++++ Information supplied
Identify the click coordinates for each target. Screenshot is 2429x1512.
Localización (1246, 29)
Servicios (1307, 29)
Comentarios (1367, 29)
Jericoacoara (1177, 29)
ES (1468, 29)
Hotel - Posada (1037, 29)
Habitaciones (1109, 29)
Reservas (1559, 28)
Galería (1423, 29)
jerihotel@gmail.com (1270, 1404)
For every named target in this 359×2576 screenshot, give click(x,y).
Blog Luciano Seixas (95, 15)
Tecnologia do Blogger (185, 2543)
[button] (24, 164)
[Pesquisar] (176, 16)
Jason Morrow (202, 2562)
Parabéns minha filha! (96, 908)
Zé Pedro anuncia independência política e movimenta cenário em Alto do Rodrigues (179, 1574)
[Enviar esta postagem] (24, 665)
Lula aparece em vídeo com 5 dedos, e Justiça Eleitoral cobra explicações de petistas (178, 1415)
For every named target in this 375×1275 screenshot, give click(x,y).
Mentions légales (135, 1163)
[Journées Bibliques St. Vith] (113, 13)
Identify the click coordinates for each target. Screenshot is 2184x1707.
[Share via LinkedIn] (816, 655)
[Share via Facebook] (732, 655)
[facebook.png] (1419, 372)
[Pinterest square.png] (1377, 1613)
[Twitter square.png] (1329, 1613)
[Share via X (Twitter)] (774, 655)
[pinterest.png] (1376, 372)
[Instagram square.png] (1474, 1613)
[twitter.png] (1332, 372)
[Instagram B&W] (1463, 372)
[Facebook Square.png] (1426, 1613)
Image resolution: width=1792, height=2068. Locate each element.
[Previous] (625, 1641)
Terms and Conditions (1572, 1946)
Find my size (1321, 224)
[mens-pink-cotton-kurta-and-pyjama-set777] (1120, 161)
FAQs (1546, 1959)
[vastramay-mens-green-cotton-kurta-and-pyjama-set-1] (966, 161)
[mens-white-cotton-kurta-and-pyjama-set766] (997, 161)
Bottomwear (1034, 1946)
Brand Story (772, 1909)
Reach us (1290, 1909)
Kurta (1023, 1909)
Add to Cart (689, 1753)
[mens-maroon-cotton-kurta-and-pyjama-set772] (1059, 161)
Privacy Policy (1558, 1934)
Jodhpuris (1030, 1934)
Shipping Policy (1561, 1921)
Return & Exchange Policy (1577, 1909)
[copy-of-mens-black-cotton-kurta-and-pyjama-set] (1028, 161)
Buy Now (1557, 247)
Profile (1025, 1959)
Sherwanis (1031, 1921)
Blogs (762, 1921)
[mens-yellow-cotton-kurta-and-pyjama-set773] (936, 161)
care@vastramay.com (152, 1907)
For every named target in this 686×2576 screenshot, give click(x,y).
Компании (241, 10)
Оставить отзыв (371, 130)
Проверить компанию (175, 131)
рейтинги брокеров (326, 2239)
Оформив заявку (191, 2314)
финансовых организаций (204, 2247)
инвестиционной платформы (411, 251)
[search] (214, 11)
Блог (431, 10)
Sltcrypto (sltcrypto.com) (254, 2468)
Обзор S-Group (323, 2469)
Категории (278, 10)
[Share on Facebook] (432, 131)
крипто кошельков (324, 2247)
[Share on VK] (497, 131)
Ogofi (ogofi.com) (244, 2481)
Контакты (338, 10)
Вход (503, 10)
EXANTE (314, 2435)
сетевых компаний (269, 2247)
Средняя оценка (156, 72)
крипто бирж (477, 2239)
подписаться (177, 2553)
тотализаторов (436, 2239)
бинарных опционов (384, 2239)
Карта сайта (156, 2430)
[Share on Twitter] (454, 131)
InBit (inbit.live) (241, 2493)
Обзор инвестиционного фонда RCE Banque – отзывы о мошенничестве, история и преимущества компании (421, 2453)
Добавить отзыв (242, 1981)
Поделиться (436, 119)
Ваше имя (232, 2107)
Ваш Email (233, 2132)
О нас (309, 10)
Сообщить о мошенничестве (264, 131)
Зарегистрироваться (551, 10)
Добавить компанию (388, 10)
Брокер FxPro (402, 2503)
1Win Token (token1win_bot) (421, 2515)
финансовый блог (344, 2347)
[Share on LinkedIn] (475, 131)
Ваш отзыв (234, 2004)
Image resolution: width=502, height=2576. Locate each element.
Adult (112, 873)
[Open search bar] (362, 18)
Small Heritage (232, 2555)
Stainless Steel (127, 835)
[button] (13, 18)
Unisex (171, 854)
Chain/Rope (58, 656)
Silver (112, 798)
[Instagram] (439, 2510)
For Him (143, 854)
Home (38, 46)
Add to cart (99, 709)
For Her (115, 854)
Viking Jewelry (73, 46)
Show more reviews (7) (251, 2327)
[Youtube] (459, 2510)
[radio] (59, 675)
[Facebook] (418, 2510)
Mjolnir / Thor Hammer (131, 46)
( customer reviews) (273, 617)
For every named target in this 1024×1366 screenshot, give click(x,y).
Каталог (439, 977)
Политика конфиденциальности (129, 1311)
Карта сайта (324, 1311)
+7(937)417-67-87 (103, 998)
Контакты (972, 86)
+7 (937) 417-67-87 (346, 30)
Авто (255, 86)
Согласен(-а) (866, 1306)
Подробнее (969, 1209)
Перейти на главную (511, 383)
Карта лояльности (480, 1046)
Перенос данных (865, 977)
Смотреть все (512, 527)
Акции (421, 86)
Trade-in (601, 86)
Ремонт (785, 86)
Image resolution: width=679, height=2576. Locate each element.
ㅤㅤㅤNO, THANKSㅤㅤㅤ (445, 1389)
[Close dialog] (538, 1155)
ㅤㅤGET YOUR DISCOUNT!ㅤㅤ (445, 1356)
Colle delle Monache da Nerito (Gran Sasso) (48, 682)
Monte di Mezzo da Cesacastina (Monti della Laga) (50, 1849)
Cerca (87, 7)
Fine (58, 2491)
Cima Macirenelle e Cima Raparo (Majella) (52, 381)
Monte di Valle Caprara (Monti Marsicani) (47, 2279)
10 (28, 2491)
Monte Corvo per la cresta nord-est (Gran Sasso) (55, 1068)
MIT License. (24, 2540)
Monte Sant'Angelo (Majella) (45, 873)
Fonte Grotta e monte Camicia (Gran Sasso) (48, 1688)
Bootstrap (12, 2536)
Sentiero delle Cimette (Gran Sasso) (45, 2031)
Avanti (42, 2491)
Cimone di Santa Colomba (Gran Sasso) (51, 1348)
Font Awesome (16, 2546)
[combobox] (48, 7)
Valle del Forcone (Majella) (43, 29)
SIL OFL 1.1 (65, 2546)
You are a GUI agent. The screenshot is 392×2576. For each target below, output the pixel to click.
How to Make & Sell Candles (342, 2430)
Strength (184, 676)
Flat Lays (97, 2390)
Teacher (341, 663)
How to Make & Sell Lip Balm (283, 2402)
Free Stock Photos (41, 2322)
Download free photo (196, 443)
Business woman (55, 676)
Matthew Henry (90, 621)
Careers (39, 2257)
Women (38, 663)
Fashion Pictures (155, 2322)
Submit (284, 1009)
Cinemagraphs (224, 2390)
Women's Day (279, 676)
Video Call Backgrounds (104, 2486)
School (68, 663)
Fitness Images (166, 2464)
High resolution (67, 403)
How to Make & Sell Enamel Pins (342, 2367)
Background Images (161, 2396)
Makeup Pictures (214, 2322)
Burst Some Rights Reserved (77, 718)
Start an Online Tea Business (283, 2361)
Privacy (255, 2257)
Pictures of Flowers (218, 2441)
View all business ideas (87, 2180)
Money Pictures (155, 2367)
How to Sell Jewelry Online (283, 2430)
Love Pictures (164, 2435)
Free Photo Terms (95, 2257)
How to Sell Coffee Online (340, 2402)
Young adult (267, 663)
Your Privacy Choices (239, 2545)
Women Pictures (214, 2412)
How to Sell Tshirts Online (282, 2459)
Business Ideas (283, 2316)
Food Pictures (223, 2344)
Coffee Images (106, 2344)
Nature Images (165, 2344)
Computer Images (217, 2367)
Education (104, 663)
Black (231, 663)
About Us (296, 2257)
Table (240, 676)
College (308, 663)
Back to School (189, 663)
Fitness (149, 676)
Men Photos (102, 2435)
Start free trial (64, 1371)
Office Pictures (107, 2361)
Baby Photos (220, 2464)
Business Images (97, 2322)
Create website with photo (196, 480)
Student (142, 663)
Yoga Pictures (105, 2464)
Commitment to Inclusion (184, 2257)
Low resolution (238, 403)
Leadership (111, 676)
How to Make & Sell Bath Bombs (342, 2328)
++++++++
Word for word, repeat the lines from the one holding "Privacy (255, 2257)" through the last line of the entries, both included.

Privacy (255, 2257)
Pictures of Flowers (218, 2441)
View all business ideas (87, 2180)
Money Pictures (155, 2367)
How to Sell Jewelry Online (283, 2430)
Love Pictures (164, 2435)
Free Photo Terms (95, 2257)
How to Sell Coffee Online (340, 2402)
Young adult (267, 663)
Your Privacy Choices (239, 2545)
Women Pictures (214, 2412)
How to Sell Tshirts Online (282, 2459)
Business Ideas (283, 2316)
Food Pictures (223, 2344)
Coffee Images (106, 2344)
Nature Images (165, 2344)
Computer Images (217, 2367)
Education (104, 663)
Black (231, 663)
About Us (296, 2257)
Table (240, 676)
College (308, 663)
Back to School (189, 663)
Fitness (149, 676)
Men Photos (102, 2435)
Start free trial (64, 1371)
Office Pictures (107, 2361)
Baby Photos (220, 2464)
Business Images (97, 2322)
Create website with photo (196, 480)
Student (142, 663)
Yoga Pictures (105, 2464)
Commitment to Inclusion (184, 2257)
Low resolution (238, 403)
Leadership (111, 676)
How to Make & Sell Bath Bombs (342, 2328)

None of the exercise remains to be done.